## TEXT PROVIDED

• • • • •

This week’s Journal of the American Medical Association (JAMA) published a lengthy conflict of interest correction by Eugene Braunwald, editor of one of our iconic textbooks of cardiology and author of over 1000 peer-reviewed cardiovascular publications:
To the Editor: It has been brought to my attention that there were differences in my financial disclosures in a number of articles recently published in JAMA, and this warrants explanation.
Dr. Braunwald explains the various relationships inherent to discussing virtually any drug in our cardiovascular armamentarium. I encourage you to read the full text.
In reply to the correction, JAMA itself realizes it, too, has erred:
We appreciate Dr Braunwald providing his professional and transparent explanation to clarify the differences in the reported financial disclosures among several of his recent publications in JAMA. We fully recognize that determining relevant financial relationships involves judgment and that reporting of financial disclosure information certainly is not an exact science. In fact, in one of the Commentaries(1) that Dr Braunwald mentions, his co-author, Dr Gheorghiade, had reported to JAMA that he had received consulting fees from Bayer, Novartis, Sigma Tau, Johnson & Johnson, Takeda, Otsuka, and Medtronic. However, these disclosures inadvertently were omitted from the published article. The editors apologize for this oversight and regret this error.
With the depth and breadth of pharmaceutical and medical device company funding of academe, journals, and doctors is so pervasive and the disclosures so inclusive, what are readers to think?
In my view, these doctor-pharma relationships are part of the reason there have been the many advances we have enjoyed in medicine. Without these dollars to academics and their programs, there would be no research programs and little to no innovation. There simply is not enough dollars to support the costs of doing the work from independent sources, especially in today’s highly regulated research environment. Companies vested in bringing a new drug to market MUST do clinical trials to prove their safety and efficacy before their drugs are sold in the US. So companies bring their trials to well-respected doctors who see the proper patients. In turn, these doctors present the protocols to their Institutional Review Boards, process the reams of paperwork, ultimately decide which patient(s) might be appropriate candidates for the new medication, prescribe the drug, watch (and record) it’s side effects and benefits, treat complications (if they occur), collect and analyze the data (often with research technicians and nurses who help with blood tests and data collection), and publish the papers with the results. And yes, they collect a paycheck each month.
It’s what MUST happen to approve ANY drug.
So why all the fuss about a prominent academic cardiologist updating his conflicts in this "gotcha" moment of revelation?

• • • • •

## MATERIAL SUPPLIED
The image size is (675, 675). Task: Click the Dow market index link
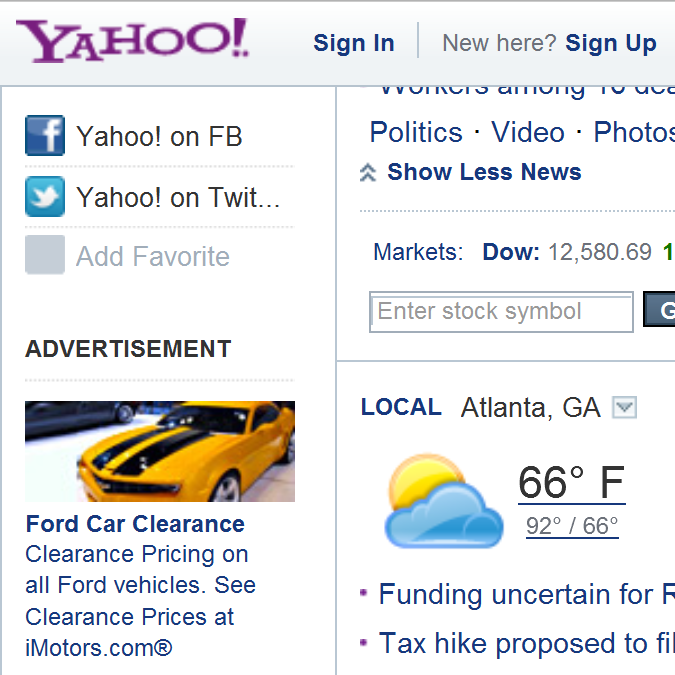tap(511, 252)
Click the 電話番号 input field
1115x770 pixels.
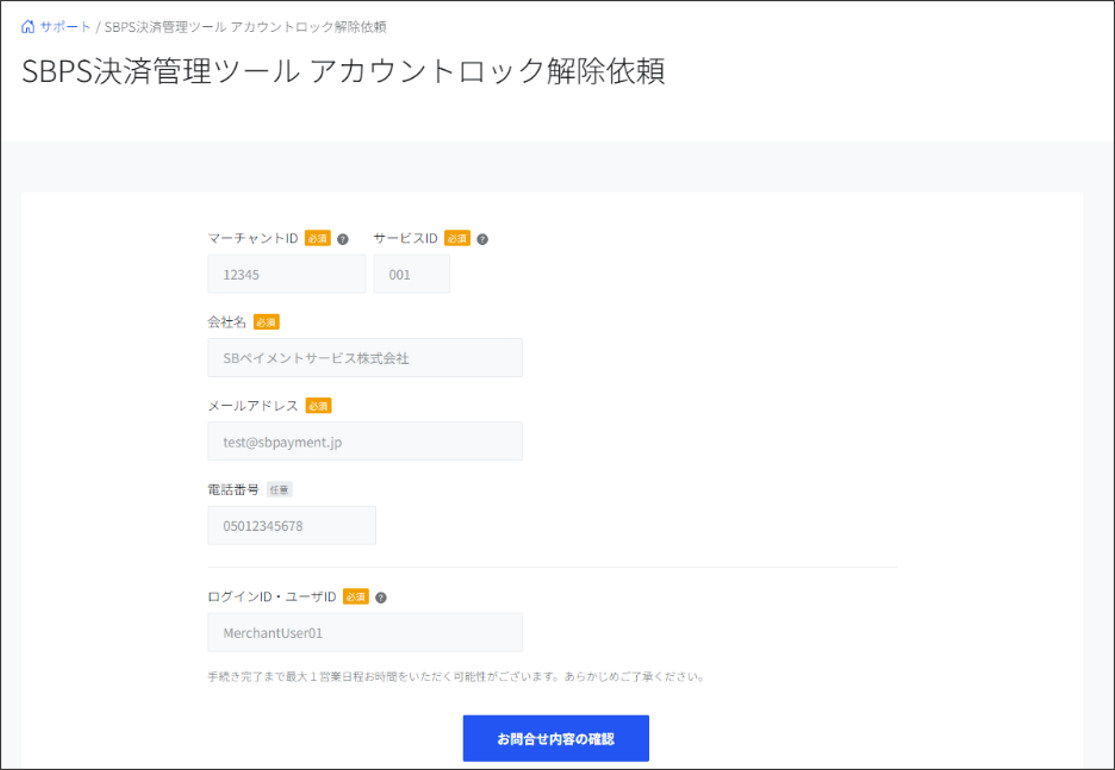click(291, 525)
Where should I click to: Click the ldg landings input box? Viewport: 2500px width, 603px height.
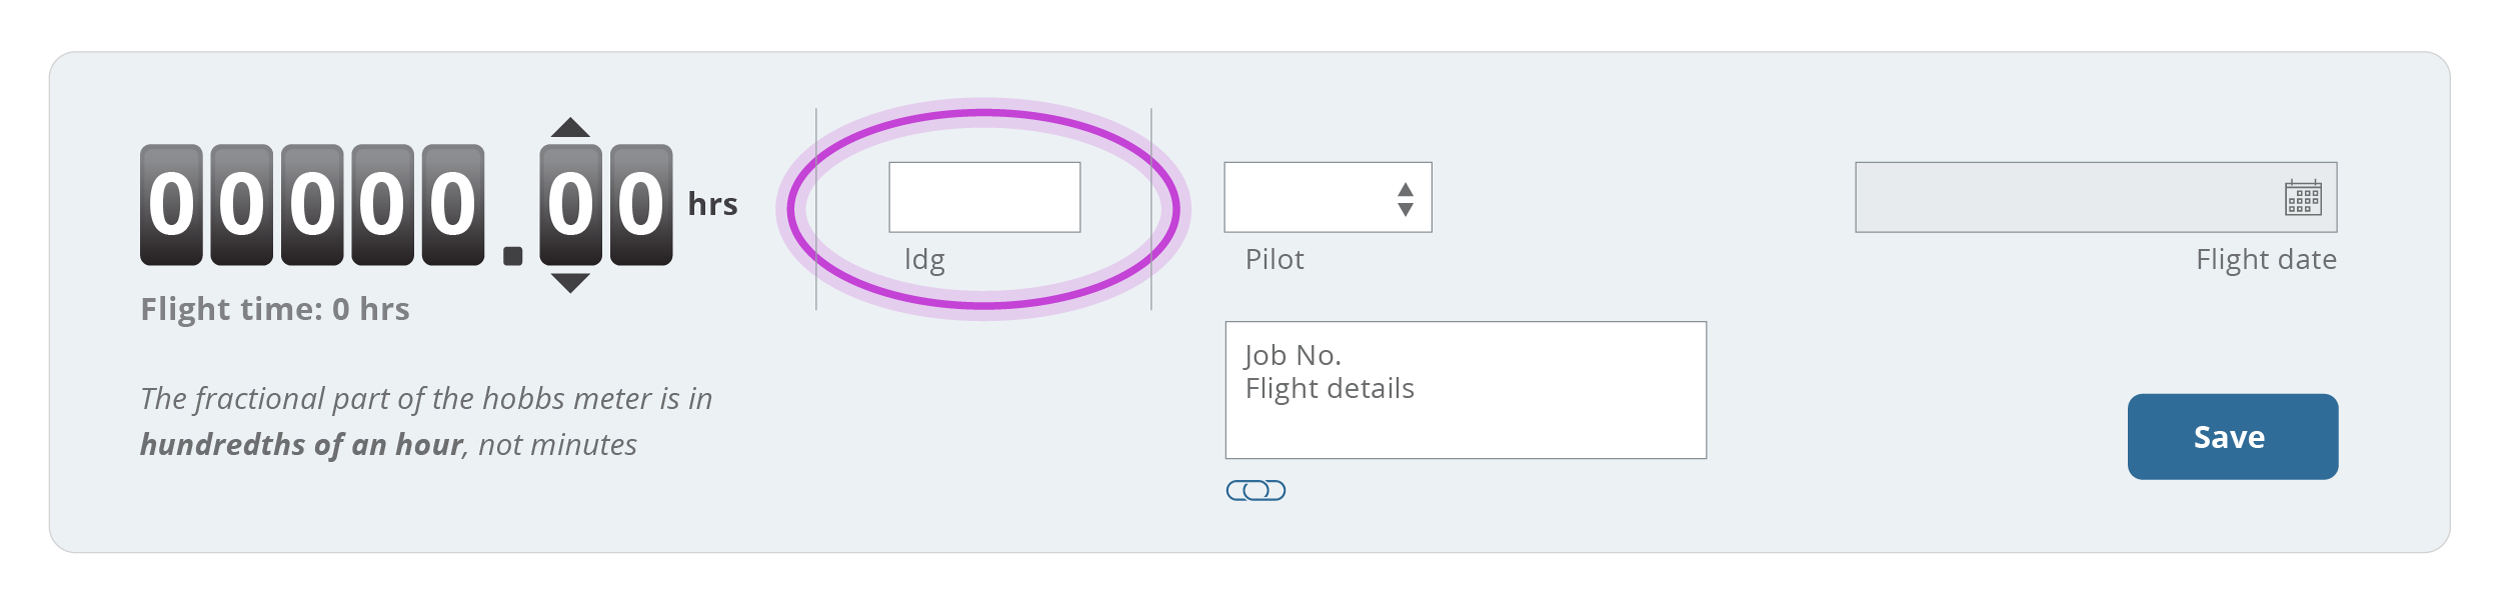[x=984, y=198]
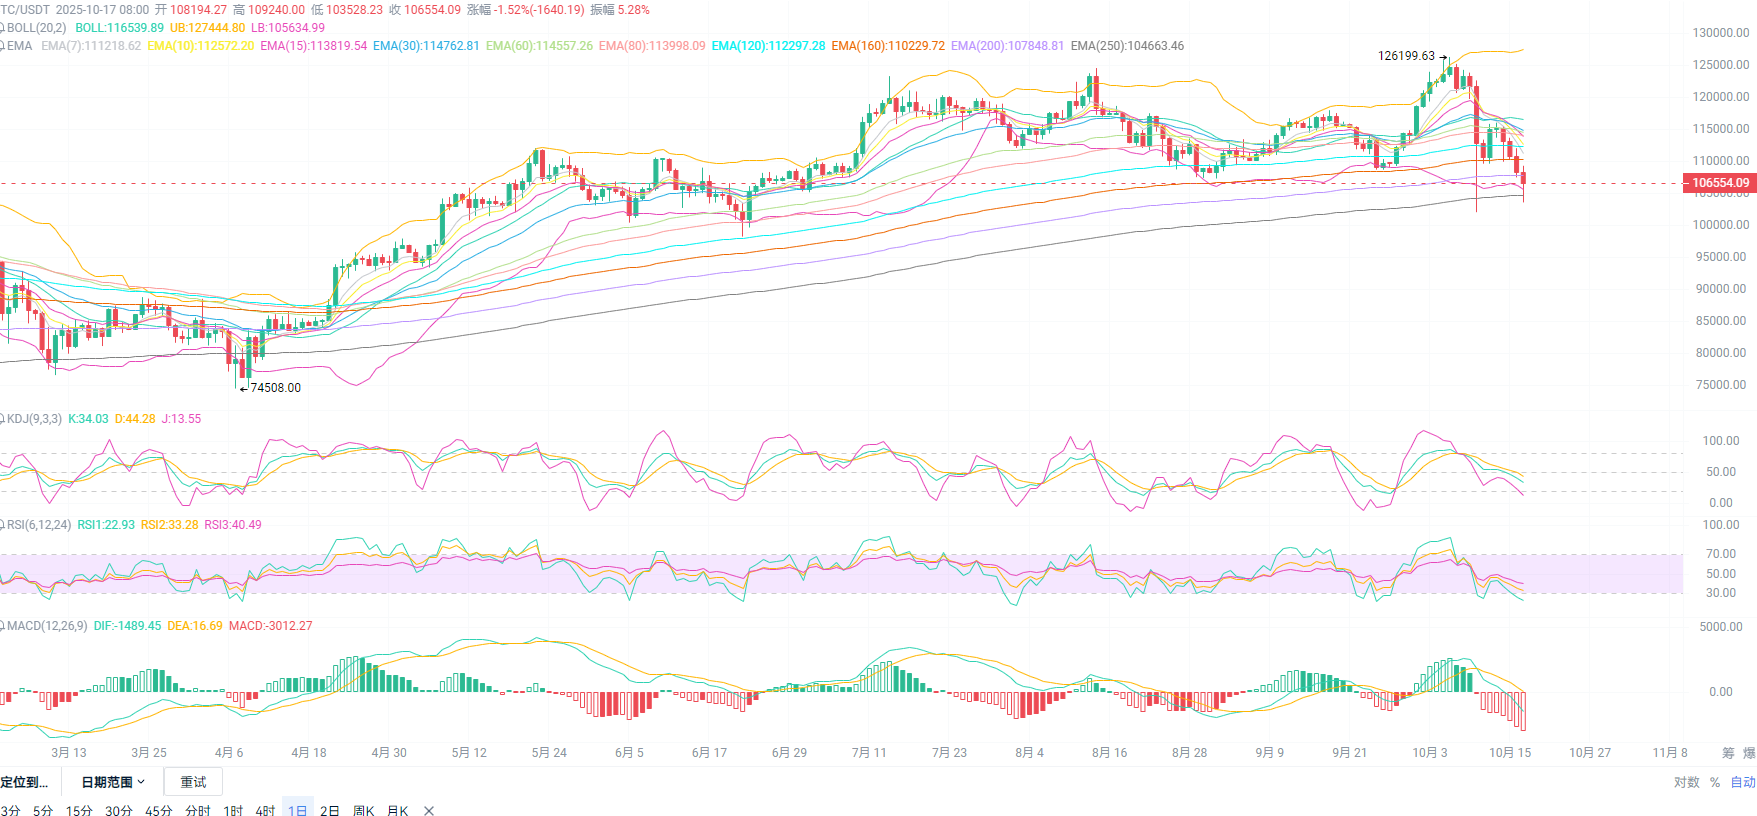Click the X icon after 月K

(x=429, y=810)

• • • • •

## WORK TASK A
From the piece on Dr. Braunwald's disclosure correction, copy word for word the passage that starts at "It’s what MUST" and ends after "moment of revelation?".
## WORK TASK B
In the piece on Dr. Braunwald's disclosure correction, what did JAMA say was mistakenly left out of one of the published Commentaries?

## YOUR RESPONSE A
It’s what MUST happen to approve ANY drug.
So why all the fuss about a prominent academic cardiologist updating his conflicts in this "gotcha" moment of revelation?

## YOUR RESPONSE B
Dr. Gheorghiade's disclosures that he had received consulting fees from Bayer, Novartis, Sigma Tau, Johnson & Johnson, Takeda, Otsuka, and Medtronic.